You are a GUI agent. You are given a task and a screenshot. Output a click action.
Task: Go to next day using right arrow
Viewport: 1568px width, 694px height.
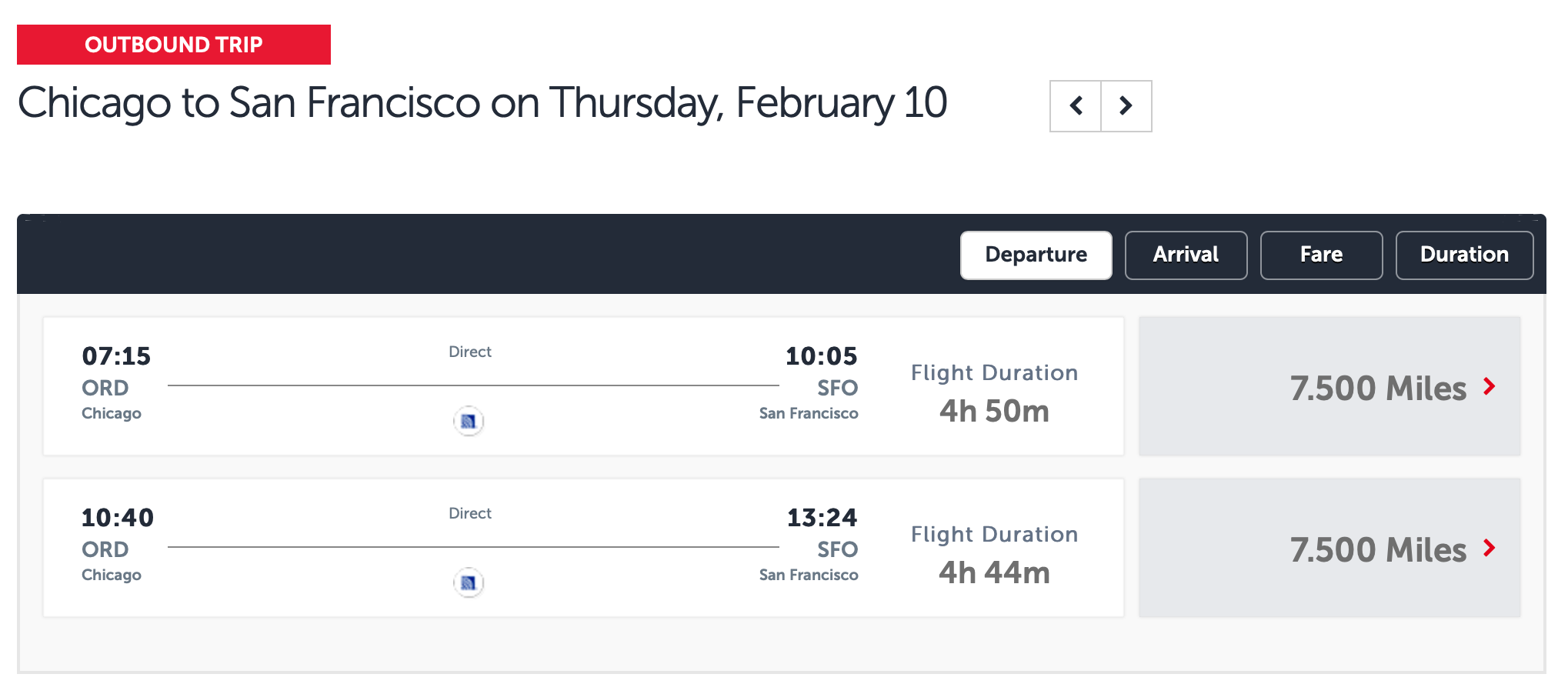tap(1126, 106)
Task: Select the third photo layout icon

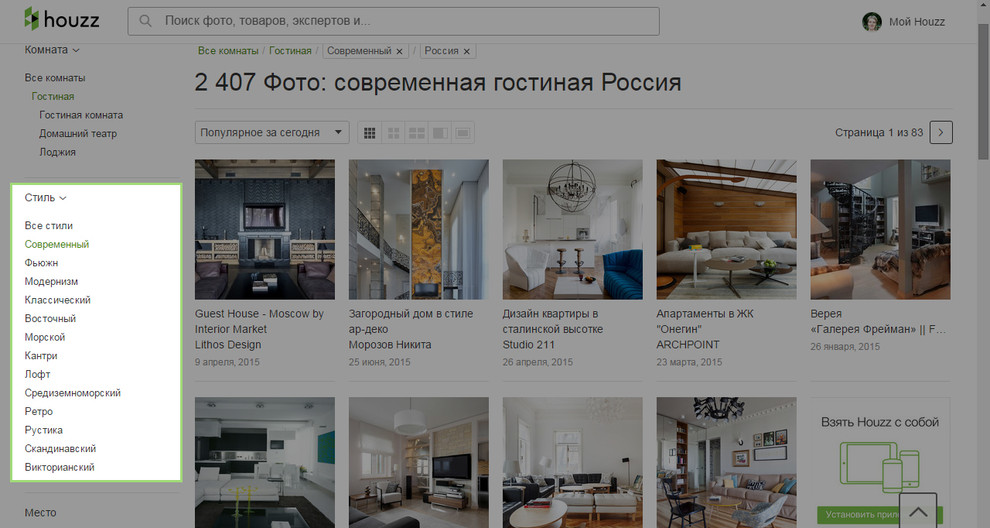Action: [x=417, y=133]
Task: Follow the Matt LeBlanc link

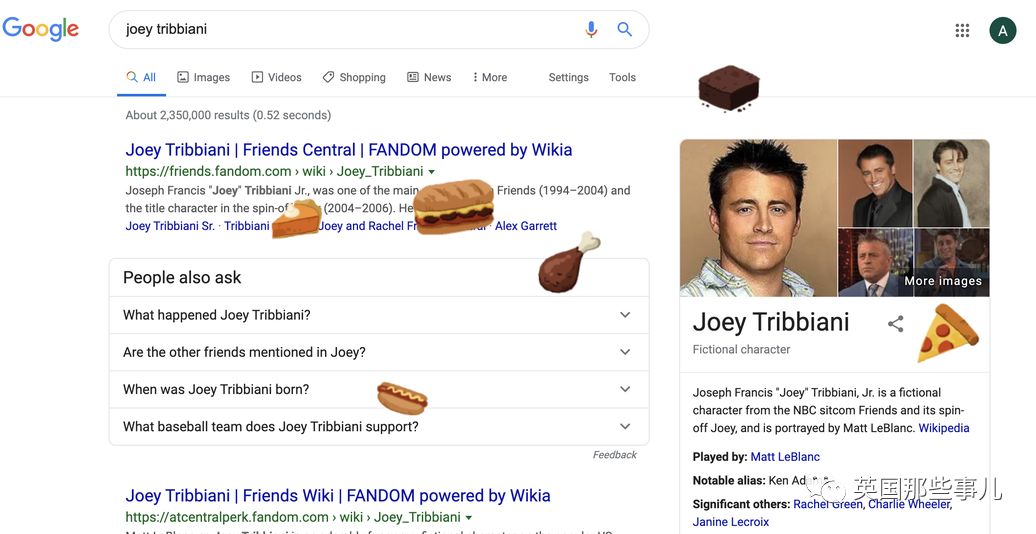Action: click(x=785, y=457)
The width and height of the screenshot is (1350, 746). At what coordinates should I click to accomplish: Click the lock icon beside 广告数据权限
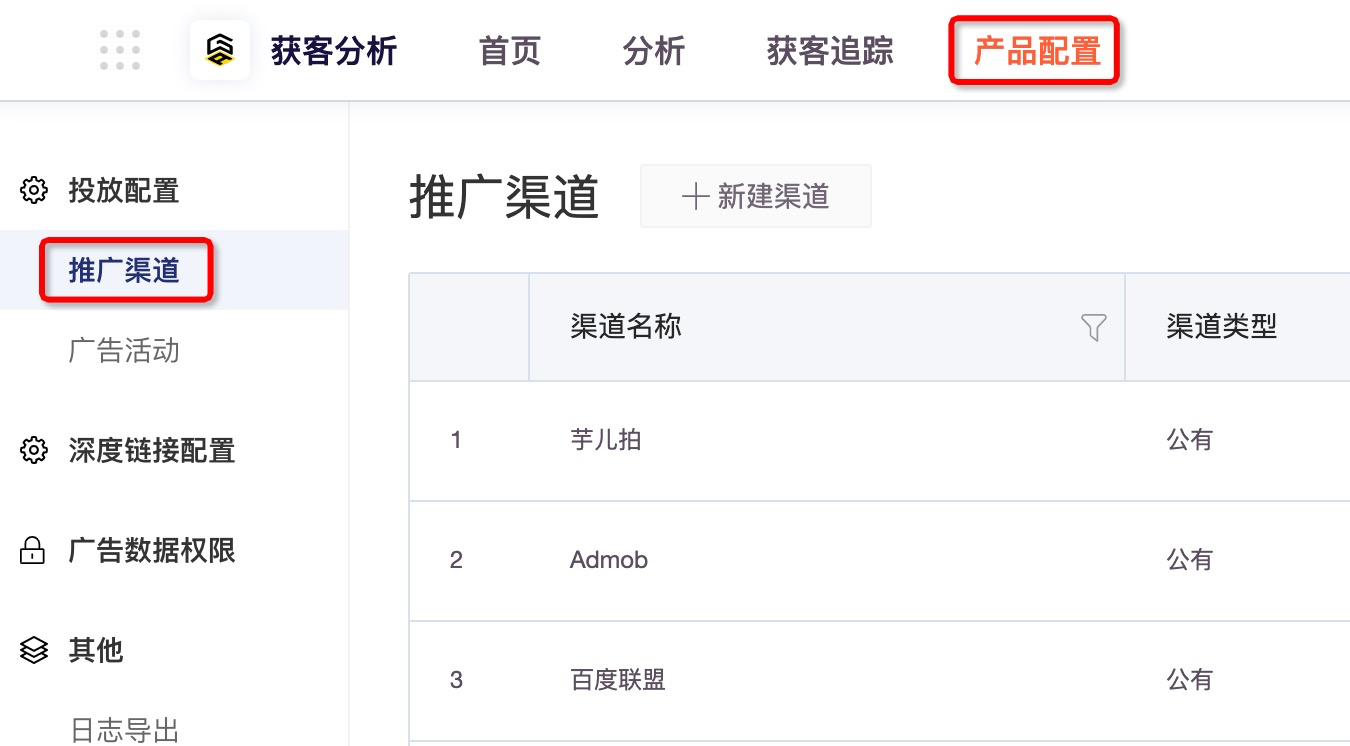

**WHAT TO WORK ON**
Nothing but the lines from the one that contains "Viewport: 1568px width, 694px height." through the end of the material above is to be reproduced, exactly and without pictures.

**EXERCISE RESPONSE**
Viewport: 1568px width, 694px height.
tap(1126, 106)
Task: Select the third photo layout icon

Action: [x=417, y=133]
Task: Follow the Matt LeBlanc link

Action: click(x=785, y=457)
The width and height of the screenshot is (1350, 746). At what coordinates should I click to accomplish: Click the lock icon beside 广告数据权限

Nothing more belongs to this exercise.